Named him "Red-Eye" when we were stoned.
This is a 75gal.


----------



## P-Power

we also had a runt oscar that never grew past 3 inches... I put him out of his misery and fed it to my RBPS.... muuhhahahhahahha


----------



## Ihavebigpiranha

my tiger


----------



## crazyklown89

Ihavebigpiranha said:


> my tiger


----------



## Peacock

P-Power said:


> we also had a runt oscar that never grew past 3 inches... I put him out of his misery and fed it to my RBPS.... muuhhahahhahahha


 wow your kool.


----------



## Kory

My O's


----------



## Death in #'s

great looking oscars everyone


----------



## lemmywinks

nice oscars everybody

mine looks almost identical to korys big red oscar on the far left


----------



## Kory

lemmywinks said:


> nice oscars everybody
> 
> mine looks almost identical to korys big red oscar on the far left


 Mines sexier :rasp:


----------



## Peacock

mines owns yours


----------



## WolfFish

i saw the runtiest little oscar in a ps that was all wonky and couldn't swim well, so i bought him and gave him lots of bw and he was a litttle beast. Sadly he disappeared when i put him in my 55g a week or so ago. He was super mean.


----------



## yorkshire

Some very nice oscars








Here's a pic of mine








Before anyone comments, I know he would be better in a bigger setup, and I'm working on it.


----------



## yorkshire

My other Oscar


----------



## Peacock

looks great but what the f*ck is that yellow thing?


----------



## NEWBIE4NOW

damn i hate to say it,but tank full of oscars seems to be more enjoyable then a tank full of P's..think i may do something like you guys have done.every one of you guys have some beautiful well taken care of oscars.hope mines turn out the same.


----------



## lemmywinks

Peacock said:


> mines owns yours


 neal, stfu. no one cares


----------



## pantast1c

wow i didn't know oscars comes in so many different colors..... very very nice.


----------



## yorkshire

Peacock said:


> looks great but what the f*ck is that yellow thing?


 That yellow thing is a fake plant/rock. looks totally pants in that picture, I'd got the lights at their brightest.
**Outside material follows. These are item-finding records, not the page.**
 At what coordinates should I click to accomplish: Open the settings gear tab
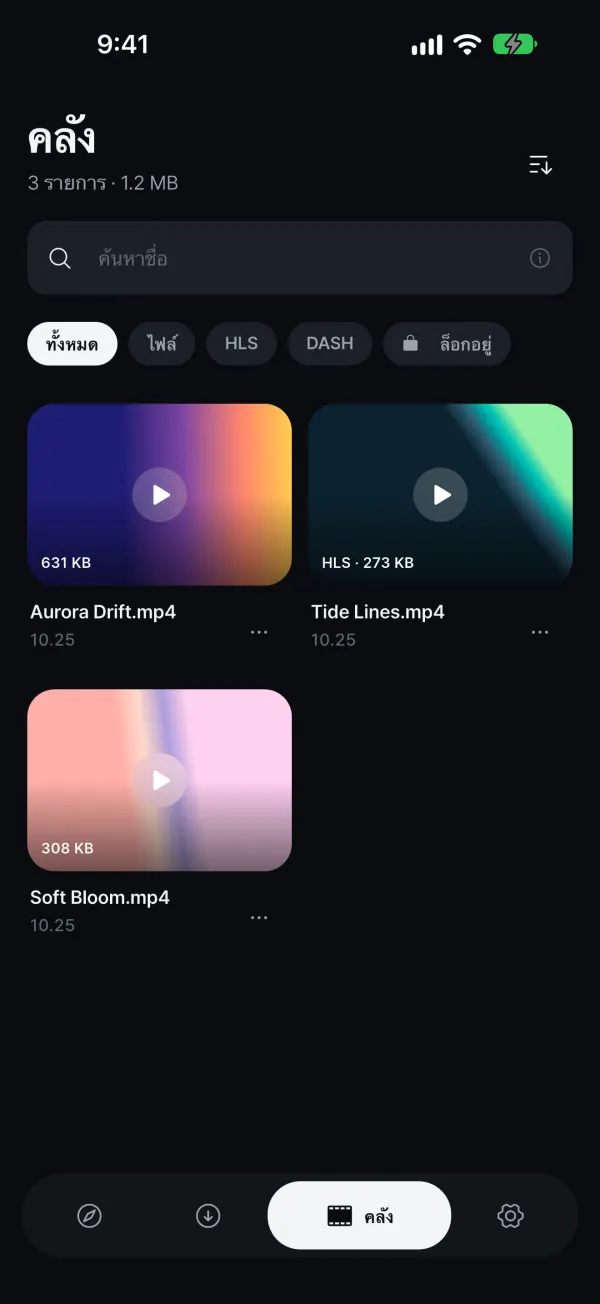click(x=511, y=1216)
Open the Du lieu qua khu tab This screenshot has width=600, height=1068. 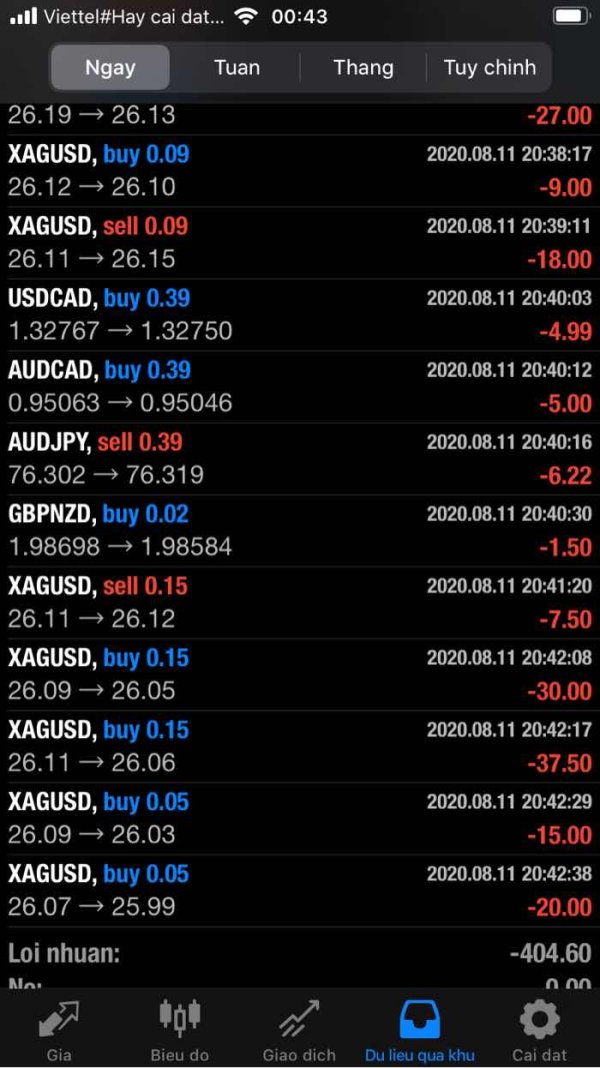point(420,1029)
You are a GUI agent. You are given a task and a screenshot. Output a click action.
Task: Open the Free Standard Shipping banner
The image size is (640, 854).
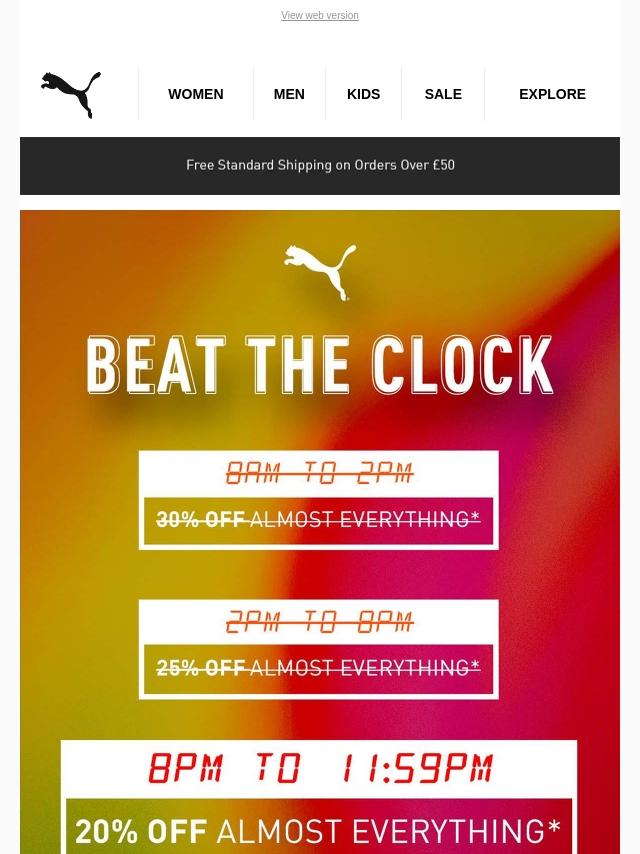pos(320,165)
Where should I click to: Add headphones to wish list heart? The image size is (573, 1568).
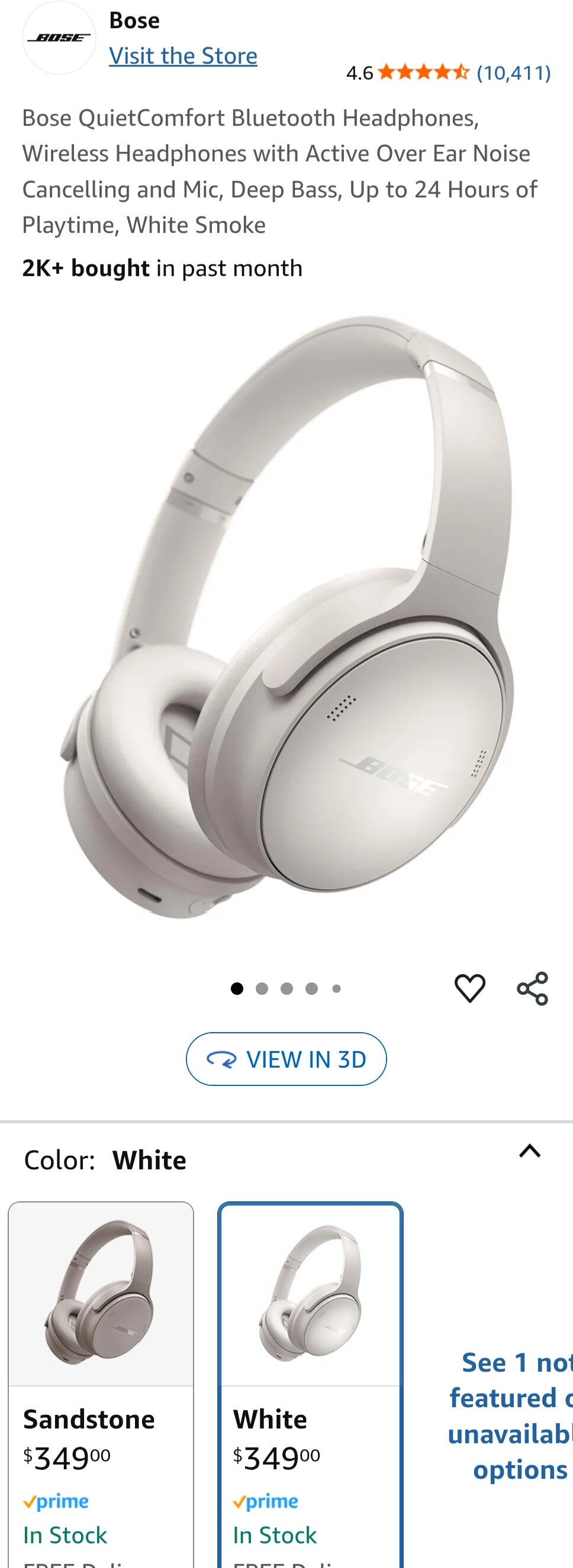(469, 988)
Here's a pic which I hope shows what it realy looks like normally.


----------



## gourami-master

my tank isnt finished yet gonna have black sand a 2' cave so suckshon can hide a like 5 kinds of fake coral


----------



## lemmywinks

gourami-master said:


> my tank isnt finished yet gonna have black sand a 2' cave so suckshon can hide a like 5 kinds of fake coral


why are you getting artificial coral for an oscar tank?









I think you should try som driftwood and maybe a few plants. I think that would look alot nicer in the oscar tank than the fake coral


----------



## TRomP

I have started to really love oscars, after seeing yorkshires pics i went off looking for more pictures and i have come to the conclusion that oscar rock







Luv all your oscars ppl


----------



## gourami-master

trust me man the fake coral i pick out is gonna look great and it will make them look like theyre salties


----------



## psychofish

Sweet fish Peacock


----------



## zygapophysis

NEWBIE4NOW said:


> damn i hate to say it,but tank full of oscars seems to be more enjoyable then a tank full of P's..think i may do something like you guys have done.every one of you guys have some beautiful well taken care of oscars.hope mines turn out the same.


 oscars are cool but not as cool as p's lol they also require like double the amount of tank space than p's


----------



## jan

Normally i'm not that jealous, but Yorkshires' oscars.......


----------



## yorkshire

jan said:


> Normally i'm not that jealous, but Yorkshires' oscars.......










Thankyou very much indeed


----------